Objective> Reproduce the data verbatim, everything from the line containing "Given: Click the Fuel UOM field label" down to the line containing "pos(195,128)", both of those lines included.

Supplied records>
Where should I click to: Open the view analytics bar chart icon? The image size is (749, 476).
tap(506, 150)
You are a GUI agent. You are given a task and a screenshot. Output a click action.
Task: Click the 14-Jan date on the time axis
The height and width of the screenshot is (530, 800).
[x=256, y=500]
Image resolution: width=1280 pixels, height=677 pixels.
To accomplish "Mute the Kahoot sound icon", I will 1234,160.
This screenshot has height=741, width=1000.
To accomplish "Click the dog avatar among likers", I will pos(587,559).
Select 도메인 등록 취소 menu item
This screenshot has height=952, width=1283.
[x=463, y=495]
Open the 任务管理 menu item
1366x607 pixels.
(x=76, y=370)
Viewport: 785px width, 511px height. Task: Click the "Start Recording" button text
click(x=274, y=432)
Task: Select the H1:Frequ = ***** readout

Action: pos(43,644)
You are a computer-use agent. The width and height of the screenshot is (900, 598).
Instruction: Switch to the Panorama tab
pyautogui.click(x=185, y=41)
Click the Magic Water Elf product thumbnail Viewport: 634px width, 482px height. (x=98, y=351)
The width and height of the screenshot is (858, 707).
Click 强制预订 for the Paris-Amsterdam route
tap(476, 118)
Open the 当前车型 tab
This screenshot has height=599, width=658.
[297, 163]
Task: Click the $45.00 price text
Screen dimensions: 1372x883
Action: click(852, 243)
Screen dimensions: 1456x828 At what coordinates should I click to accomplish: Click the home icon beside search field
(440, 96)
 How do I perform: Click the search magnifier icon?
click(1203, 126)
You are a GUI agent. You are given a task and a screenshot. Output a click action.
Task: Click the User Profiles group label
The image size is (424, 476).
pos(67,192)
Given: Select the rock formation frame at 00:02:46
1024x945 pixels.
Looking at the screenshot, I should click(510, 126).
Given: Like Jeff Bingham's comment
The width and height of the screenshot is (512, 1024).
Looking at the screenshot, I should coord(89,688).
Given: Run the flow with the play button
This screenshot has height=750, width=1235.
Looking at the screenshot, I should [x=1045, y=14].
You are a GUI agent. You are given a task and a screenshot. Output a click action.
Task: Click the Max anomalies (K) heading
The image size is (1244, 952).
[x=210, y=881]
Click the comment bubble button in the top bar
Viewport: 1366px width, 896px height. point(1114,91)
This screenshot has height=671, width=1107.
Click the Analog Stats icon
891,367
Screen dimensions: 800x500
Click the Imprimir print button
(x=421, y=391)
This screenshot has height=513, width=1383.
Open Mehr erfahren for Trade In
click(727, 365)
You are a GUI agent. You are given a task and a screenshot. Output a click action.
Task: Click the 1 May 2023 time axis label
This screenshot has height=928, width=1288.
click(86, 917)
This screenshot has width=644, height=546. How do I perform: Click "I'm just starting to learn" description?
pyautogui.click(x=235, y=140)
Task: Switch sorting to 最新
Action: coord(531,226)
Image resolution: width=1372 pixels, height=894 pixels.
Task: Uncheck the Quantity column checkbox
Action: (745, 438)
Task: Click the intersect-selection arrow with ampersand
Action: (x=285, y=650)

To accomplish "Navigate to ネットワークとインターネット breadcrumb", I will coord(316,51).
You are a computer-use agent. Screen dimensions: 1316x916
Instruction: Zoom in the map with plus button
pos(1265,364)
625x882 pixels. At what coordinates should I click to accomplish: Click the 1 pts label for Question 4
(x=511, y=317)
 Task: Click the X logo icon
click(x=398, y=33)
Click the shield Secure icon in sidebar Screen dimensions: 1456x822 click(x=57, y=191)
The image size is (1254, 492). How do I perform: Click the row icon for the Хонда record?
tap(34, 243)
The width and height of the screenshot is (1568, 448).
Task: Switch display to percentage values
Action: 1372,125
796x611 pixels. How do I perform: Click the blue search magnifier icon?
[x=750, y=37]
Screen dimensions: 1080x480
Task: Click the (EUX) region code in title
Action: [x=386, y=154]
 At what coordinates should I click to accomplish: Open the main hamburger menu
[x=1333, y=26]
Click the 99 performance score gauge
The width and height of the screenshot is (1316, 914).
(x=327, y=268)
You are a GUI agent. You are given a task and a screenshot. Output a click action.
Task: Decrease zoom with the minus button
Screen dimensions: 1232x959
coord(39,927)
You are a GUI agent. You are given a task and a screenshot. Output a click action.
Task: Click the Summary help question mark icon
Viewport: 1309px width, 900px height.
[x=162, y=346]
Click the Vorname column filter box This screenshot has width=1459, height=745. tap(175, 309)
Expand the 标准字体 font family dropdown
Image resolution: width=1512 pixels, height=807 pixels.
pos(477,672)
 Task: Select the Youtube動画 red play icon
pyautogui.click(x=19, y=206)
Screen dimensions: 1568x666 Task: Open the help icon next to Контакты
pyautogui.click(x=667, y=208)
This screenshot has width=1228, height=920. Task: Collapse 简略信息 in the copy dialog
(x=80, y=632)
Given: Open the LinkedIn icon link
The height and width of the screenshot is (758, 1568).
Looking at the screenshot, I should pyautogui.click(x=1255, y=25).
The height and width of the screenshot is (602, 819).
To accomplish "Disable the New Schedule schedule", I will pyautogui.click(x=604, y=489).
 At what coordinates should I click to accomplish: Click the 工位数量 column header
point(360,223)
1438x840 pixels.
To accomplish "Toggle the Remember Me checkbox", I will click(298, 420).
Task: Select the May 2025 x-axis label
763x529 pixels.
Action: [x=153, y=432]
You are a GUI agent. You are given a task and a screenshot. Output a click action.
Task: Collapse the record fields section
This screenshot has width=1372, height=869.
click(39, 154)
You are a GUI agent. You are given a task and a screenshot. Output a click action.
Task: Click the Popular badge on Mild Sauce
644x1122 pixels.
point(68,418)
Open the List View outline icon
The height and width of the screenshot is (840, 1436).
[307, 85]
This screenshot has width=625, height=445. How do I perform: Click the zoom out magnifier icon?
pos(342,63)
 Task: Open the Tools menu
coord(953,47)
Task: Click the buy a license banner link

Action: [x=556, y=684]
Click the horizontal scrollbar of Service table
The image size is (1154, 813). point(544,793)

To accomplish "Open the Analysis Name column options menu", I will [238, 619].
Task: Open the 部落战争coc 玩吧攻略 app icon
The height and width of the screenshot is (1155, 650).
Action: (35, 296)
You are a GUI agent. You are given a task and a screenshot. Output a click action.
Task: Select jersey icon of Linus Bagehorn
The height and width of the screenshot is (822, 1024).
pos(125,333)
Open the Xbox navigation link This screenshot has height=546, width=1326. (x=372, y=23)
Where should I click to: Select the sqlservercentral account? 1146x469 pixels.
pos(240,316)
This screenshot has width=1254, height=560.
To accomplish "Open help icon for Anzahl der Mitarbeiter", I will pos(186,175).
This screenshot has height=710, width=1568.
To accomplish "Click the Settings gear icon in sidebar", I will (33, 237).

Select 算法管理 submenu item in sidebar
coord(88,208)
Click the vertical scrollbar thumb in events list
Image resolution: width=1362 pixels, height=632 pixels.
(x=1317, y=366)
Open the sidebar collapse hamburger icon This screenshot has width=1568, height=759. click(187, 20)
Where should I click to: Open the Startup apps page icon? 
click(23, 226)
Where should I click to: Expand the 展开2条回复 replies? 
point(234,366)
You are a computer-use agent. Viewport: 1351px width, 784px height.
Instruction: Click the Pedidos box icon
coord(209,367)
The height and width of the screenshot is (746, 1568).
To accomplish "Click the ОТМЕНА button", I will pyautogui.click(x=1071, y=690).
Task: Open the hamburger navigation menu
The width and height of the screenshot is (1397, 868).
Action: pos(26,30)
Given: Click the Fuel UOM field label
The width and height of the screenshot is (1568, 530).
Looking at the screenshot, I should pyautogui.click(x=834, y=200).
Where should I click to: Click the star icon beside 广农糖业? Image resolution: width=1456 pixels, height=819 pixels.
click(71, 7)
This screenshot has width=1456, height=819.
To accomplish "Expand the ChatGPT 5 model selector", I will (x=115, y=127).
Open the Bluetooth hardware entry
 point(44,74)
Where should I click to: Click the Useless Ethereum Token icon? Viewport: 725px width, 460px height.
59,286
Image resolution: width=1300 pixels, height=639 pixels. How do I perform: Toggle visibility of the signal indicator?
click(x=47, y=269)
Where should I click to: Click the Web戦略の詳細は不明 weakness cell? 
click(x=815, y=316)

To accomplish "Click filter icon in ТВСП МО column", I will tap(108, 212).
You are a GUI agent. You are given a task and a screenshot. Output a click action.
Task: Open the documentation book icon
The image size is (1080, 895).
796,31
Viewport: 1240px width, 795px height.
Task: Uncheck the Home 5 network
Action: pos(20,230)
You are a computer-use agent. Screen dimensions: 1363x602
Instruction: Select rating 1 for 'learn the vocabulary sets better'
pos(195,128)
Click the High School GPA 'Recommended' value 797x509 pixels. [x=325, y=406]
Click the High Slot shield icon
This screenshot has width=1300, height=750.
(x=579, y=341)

Answer to the exercise>
Given: Click the Fuel UOM field label
The width and height of the screenshot is (1568, 530).
Looking at the screenshot, I should pyautogui.click(x=834, y=200).
Where should I click to: Click the star icon beside 广农糖业? Image resolution: width=1456 pixels, height=819 pixels.
click(71, 7)
This screenshot has width=1456, height=819.
To accomplish "Expand the ChatGPT 5 model selector", I will (x=115, y=127).
Open the Bluetooth hardware entry
 point(44,74)
Where should I click to: Click the Useless Ethereum Token icon? Viewport: 725px width, 460px height.
59,286
Image resolution: width=1300 pixels, height=639 pixels. How do I perform: Toggle visibility of the signal indicator?
click(x=47, y=269)
Where should I click to: Click the Web戦略の詳細は不明 weakness cell? 
click(x=815, y=316)

To accomplish "Click filter icon in ТВСП МО column", I will tap(108, 212).
You are a GUI agent. You are given a task and a screenshot. Output a click action.
Task: Open the documentation book icon
The image size is (1080, 895).
796,31
Viewport: 1240px width, 795px height.
Task: Uncheck the Home 5 network
Action: pos(20,230)
You are a computer-use agent. Screen dimensions: 1363x602
Instruction: Select rating 1 for 'learn the vocabulary sets better'
pos(195,128)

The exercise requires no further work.